The Wheel of Orffyreus 1

Yet another chapter from this fascinating forgotten work Oddities: A Book of Unexplained Facts (Allan, London 1928) by R.T. Gould. Gould was a polymath who appears to have tolerated fools and cranks gladly...however Johann Bessler was no fool (although he may have been insane) and no less a figure than the philosopher Leibniz and  and the scientist and Newtonian Willem Jacob 's Gravesande thought he had the secret of perpetual motion. Gould gets to the heart of the matter -as always with footnotes blazing...this is the first part:-


ORFFYREUS' WHEEL

The history of human folly, on any scale commensurate with the vast and "ever-increasing amount of material available, remains to be written. A casual effort in this direction was made by Sebastian Brant, who published his Ship of Fools* in 1494. But while this book may have inspired Erasmus to take up the cudgels "for self and fellows", and produce his Praise of Folly,† its satire fell, for the most part, on deaf ears.

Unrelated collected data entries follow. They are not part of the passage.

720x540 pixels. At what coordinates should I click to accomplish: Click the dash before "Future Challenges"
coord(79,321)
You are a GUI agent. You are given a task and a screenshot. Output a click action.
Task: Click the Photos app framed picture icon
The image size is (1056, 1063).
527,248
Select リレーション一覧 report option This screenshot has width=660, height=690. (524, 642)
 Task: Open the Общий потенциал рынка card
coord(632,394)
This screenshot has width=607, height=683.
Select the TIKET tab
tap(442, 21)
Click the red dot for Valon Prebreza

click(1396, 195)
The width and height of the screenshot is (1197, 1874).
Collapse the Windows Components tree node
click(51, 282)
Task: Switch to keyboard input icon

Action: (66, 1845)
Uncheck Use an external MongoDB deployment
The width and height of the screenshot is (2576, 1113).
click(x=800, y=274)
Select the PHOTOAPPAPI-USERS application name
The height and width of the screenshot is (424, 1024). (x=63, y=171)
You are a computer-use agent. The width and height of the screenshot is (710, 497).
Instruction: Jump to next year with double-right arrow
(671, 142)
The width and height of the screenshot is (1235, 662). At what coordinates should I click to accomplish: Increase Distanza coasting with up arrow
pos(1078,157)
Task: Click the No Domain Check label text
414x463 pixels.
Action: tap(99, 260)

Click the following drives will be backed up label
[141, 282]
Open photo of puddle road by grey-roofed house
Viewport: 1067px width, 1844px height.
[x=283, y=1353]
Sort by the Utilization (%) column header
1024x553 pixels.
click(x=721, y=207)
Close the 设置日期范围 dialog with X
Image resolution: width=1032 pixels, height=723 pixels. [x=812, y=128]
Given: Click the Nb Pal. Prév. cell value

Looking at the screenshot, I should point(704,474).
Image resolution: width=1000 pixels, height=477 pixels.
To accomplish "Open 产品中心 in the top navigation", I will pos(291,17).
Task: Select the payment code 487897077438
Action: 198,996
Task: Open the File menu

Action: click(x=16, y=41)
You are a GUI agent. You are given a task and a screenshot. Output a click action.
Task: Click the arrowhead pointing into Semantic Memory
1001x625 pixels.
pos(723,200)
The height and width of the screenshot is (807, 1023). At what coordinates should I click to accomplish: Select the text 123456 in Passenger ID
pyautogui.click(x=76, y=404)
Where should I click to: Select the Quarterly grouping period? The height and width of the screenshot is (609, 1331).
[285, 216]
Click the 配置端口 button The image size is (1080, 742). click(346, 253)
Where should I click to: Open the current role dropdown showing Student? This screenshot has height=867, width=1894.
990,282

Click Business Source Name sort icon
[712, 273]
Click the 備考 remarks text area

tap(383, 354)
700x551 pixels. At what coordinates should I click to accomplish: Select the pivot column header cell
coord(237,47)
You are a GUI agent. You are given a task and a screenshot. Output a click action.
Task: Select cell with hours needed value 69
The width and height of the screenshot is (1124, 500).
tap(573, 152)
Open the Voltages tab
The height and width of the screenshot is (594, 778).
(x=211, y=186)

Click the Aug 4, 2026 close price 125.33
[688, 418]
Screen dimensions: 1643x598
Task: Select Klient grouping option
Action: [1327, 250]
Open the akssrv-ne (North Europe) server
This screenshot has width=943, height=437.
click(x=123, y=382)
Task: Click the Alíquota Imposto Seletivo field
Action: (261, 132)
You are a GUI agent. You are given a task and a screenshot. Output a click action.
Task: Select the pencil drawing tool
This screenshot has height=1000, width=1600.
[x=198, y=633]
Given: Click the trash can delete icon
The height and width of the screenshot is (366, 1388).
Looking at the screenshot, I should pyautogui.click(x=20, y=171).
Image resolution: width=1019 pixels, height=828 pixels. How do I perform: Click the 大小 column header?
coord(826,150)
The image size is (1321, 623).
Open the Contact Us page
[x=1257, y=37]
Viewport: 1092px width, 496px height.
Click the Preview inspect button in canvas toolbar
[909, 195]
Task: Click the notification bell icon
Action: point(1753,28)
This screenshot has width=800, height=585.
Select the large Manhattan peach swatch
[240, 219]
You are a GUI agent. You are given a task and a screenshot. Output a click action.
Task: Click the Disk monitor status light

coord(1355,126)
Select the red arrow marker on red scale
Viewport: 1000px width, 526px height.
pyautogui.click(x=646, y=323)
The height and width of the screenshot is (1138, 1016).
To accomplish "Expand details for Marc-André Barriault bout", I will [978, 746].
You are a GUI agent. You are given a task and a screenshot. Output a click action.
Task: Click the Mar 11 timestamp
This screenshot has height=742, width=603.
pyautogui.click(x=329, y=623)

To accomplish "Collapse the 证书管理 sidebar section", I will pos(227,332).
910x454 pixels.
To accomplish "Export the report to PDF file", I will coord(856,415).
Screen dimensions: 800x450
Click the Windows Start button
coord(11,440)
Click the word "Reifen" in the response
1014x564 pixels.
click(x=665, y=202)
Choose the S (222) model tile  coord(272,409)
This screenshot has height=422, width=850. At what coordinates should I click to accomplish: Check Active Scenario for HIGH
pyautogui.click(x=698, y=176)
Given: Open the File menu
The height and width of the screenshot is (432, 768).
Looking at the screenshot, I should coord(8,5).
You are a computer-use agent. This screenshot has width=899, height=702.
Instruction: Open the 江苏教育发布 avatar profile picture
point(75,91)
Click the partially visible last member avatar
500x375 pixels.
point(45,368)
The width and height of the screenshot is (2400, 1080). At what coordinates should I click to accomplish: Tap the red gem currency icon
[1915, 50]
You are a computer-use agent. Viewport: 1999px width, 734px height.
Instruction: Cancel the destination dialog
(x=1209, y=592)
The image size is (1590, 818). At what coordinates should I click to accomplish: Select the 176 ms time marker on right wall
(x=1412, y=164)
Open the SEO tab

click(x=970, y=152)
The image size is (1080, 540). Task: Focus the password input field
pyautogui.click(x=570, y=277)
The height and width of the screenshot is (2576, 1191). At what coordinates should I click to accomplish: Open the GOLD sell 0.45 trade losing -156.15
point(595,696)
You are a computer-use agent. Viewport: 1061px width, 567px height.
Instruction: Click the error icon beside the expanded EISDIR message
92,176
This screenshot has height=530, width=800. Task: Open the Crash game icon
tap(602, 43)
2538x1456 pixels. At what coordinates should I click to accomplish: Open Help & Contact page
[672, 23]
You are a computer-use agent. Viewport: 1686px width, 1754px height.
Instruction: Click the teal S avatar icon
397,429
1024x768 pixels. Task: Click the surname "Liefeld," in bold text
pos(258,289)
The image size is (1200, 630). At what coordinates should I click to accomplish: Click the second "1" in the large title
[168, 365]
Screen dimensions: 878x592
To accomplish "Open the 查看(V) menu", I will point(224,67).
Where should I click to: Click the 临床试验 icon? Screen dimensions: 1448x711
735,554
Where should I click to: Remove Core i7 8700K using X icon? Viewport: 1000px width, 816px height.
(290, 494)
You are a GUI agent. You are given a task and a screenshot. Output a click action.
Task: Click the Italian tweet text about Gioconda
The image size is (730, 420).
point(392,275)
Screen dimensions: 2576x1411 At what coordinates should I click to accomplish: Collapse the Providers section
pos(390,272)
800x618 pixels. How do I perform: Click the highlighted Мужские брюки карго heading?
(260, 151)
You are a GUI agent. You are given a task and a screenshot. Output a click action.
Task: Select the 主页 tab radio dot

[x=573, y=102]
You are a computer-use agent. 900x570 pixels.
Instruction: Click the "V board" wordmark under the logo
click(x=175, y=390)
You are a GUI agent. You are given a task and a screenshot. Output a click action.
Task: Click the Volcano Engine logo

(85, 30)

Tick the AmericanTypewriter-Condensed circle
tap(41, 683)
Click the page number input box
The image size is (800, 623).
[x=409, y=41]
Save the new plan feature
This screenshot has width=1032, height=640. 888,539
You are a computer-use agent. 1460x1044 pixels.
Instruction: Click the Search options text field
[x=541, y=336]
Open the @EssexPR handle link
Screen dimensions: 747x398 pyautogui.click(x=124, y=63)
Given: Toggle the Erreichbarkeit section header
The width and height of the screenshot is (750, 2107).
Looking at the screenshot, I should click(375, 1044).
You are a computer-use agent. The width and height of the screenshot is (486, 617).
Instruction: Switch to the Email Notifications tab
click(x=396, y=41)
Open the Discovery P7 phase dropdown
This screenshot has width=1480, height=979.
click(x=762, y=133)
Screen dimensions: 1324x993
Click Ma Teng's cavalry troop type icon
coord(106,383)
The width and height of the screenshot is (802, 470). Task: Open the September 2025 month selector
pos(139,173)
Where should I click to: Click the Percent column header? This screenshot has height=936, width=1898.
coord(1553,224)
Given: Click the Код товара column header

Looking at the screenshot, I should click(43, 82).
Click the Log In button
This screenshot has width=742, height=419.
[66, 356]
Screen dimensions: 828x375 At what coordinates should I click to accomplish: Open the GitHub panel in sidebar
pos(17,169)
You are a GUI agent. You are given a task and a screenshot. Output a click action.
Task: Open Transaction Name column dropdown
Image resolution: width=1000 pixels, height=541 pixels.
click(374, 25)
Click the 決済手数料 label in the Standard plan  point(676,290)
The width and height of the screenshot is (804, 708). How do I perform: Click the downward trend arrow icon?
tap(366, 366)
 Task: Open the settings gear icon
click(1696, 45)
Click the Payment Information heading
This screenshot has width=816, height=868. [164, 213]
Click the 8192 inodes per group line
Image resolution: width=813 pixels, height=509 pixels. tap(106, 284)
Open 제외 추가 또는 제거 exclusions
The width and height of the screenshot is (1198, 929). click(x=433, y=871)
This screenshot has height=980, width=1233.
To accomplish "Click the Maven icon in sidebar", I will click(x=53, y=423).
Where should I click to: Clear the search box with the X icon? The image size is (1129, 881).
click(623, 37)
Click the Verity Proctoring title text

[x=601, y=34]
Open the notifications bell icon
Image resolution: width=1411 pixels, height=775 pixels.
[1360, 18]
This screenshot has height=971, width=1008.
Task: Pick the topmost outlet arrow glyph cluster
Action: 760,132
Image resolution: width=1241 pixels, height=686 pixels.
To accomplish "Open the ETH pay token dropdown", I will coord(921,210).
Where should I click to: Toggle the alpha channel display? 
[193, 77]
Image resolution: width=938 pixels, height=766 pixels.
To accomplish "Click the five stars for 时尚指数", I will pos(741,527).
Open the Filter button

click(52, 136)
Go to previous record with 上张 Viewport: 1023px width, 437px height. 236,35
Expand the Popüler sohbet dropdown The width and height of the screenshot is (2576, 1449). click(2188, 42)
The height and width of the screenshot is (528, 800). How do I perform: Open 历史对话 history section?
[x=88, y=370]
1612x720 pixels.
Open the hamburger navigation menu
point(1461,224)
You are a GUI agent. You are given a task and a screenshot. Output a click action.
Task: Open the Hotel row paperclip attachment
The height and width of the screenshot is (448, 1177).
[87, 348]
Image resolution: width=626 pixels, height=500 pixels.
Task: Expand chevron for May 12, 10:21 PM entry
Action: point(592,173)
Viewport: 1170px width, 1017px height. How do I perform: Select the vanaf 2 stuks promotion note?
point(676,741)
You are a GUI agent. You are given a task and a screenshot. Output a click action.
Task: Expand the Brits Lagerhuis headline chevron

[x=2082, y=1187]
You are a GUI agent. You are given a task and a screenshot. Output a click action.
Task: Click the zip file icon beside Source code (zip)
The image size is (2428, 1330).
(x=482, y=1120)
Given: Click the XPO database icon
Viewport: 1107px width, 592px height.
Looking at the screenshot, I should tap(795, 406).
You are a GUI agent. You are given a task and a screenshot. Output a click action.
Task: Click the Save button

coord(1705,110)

Centuries later an atrabilious Scotsman, peering at the world from an anacoustic study in Chelsea, recorded his conviction that it was peopled by "too many millions, mostly fools”–a sweeping statement, but embodying an essential truth. Most of those, for example, who have had experience (internal or otherwise) of Government Departments can testify to having, like Oxenstiern, been amazed at discovering how little wisdom it takes to govern the world; and if there be any truth in the often-quoted assertion that "a nation gets the government it deserves”, Carlyle's apothegm must be regarded as resting upon a very solid–one might even say dense–basis of fact.

* Das Narrenshiff.

Encomium Moria. The title is a joke at the expense of his friend Sir Thomas More.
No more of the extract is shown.